The result should be the lines from the one holding "Instruction: Click the help" to the end of the records below, repeated exactly. No pictures.

» **EXERCISE MATERIALS**:
----------------------------------------
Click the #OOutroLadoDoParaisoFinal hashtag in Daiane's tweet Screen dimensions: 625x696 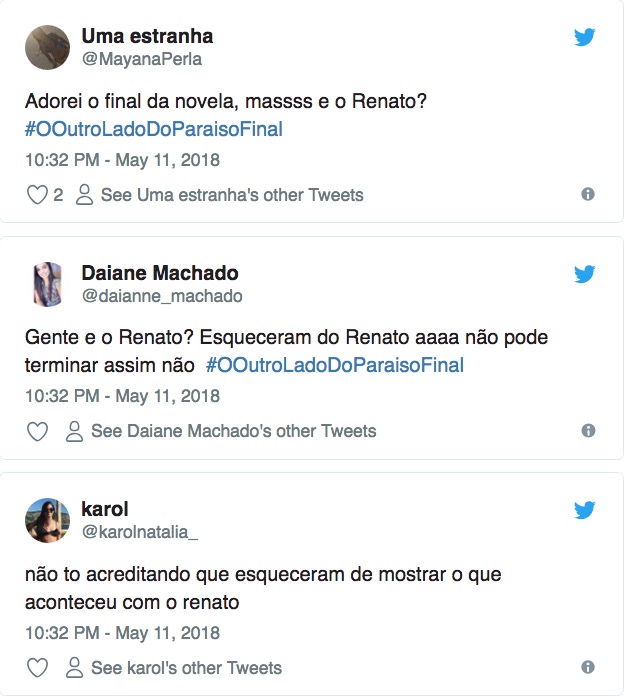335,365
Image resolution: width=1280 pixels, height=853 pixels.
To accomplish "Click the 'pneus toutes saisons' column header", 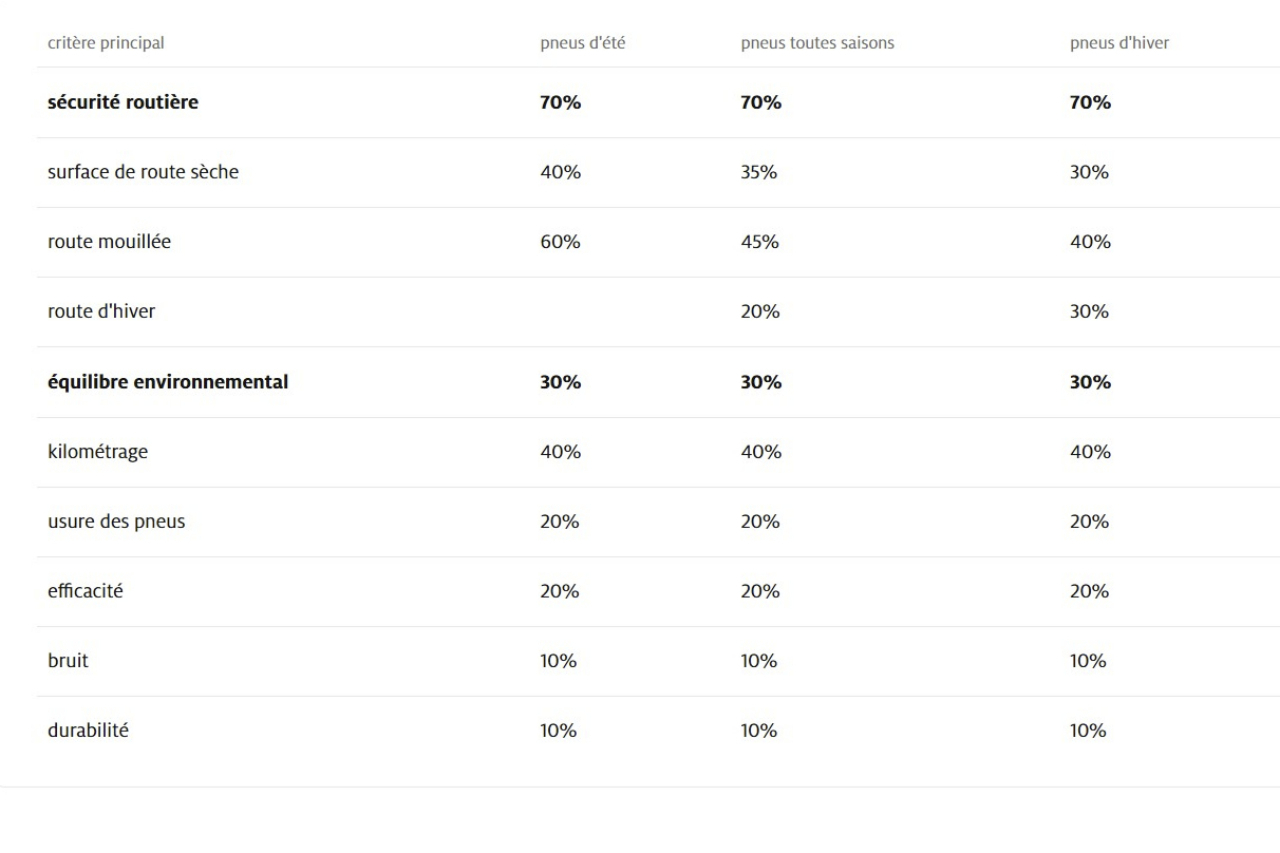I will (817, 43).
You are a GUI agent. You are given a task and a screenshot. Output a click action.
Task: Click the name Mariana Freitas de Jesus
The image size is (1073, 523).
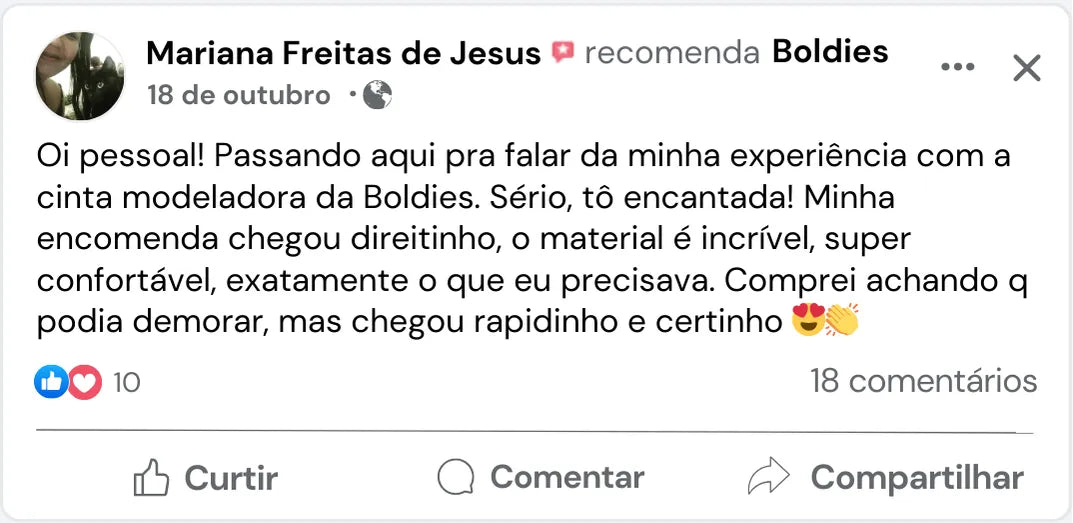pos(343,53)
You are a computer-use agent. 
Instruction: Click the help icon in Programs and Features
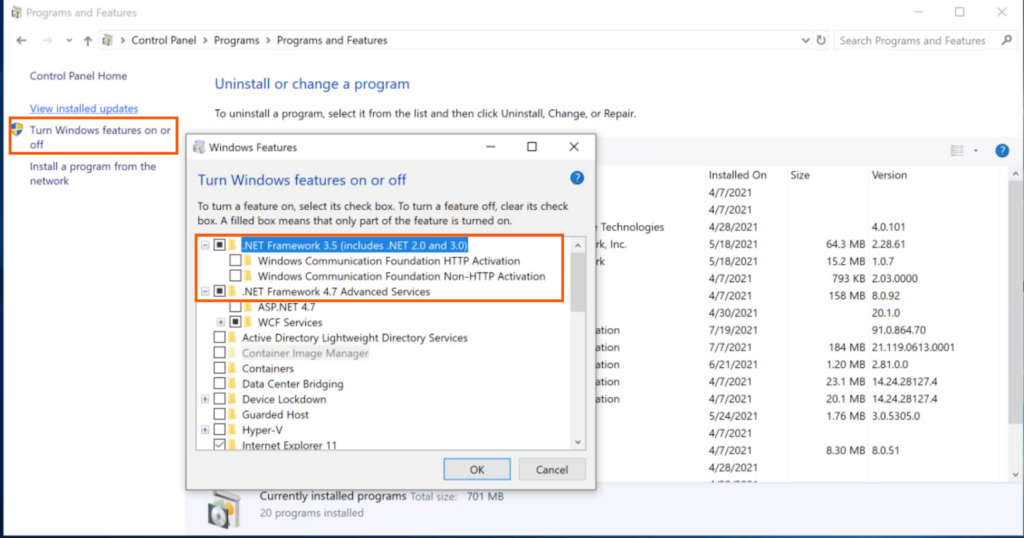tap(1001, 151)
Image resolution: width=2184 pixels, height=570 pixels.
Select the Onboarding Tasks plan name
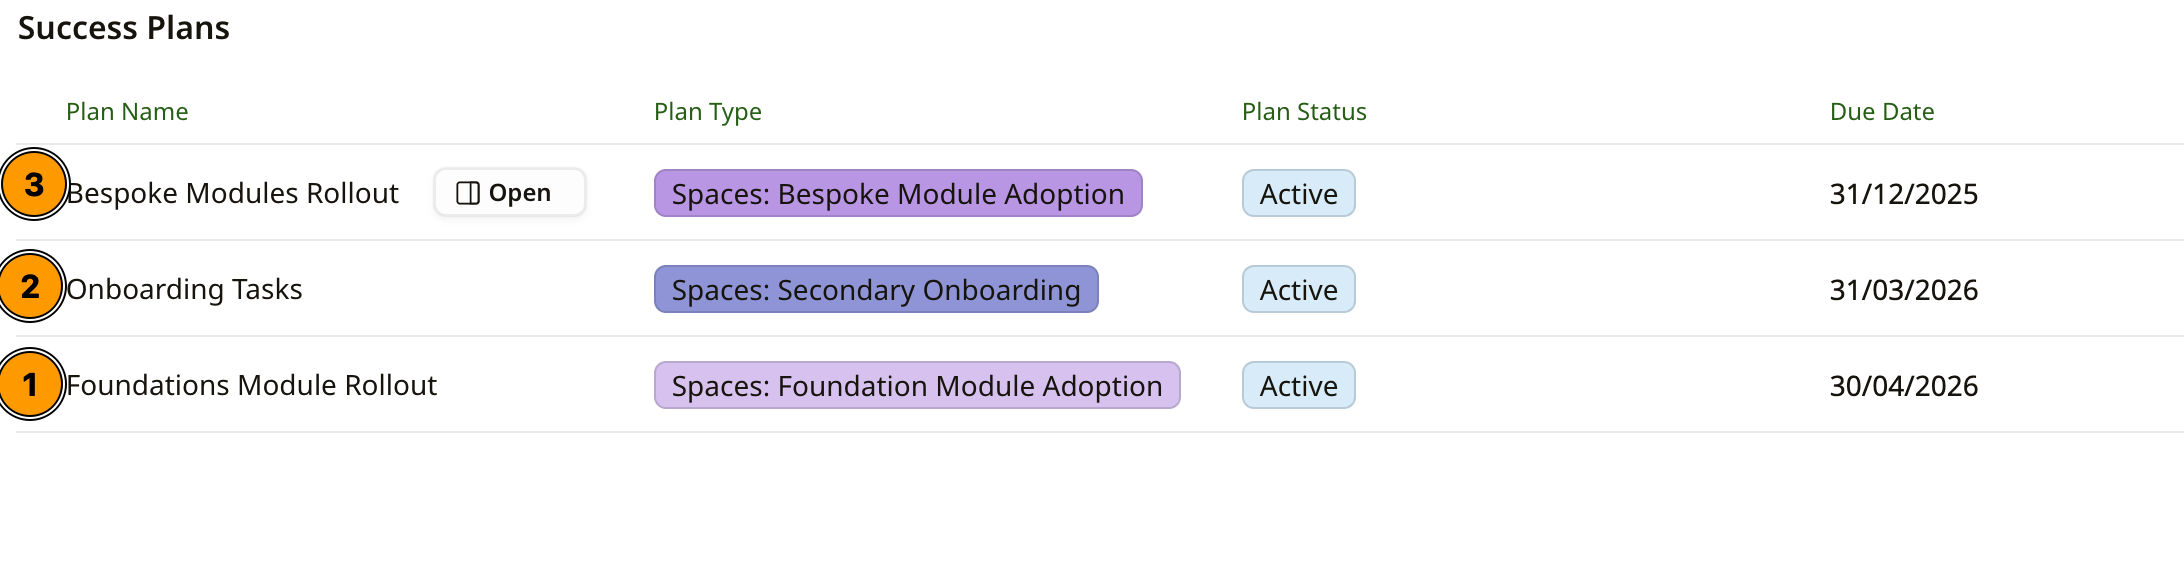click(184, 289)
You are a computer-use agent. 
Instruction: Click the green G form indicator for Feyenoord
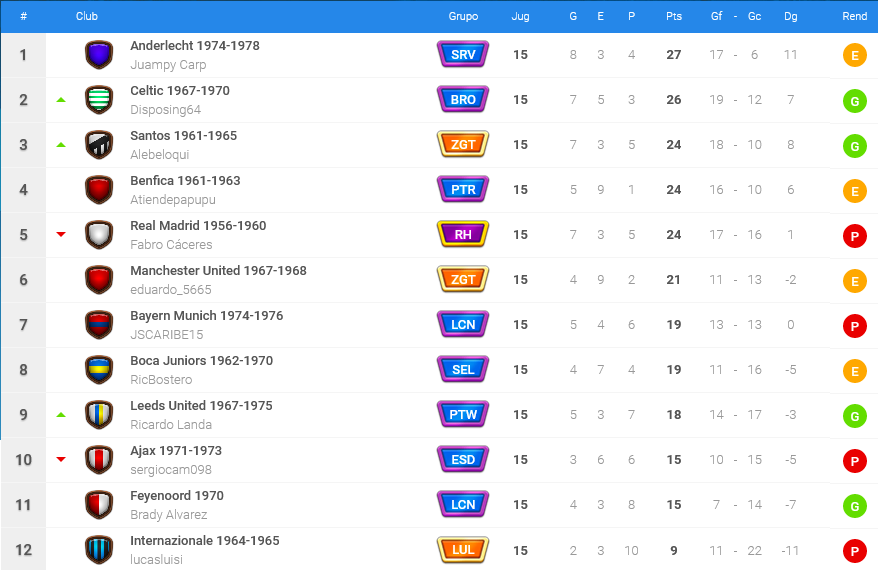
----------------------------------------
» **EXERCISE SOLUTION**:
Instruction: Click the help icon in Programs and Features
tap(1001, 151)
Image resolution: width=2184 pixels, height=570 pixels.
Select the Onboarding Tasks plan name
click(184, 289)
You are a computer-use agent. 
Instruction: Click the green G form indicator for Feyenoord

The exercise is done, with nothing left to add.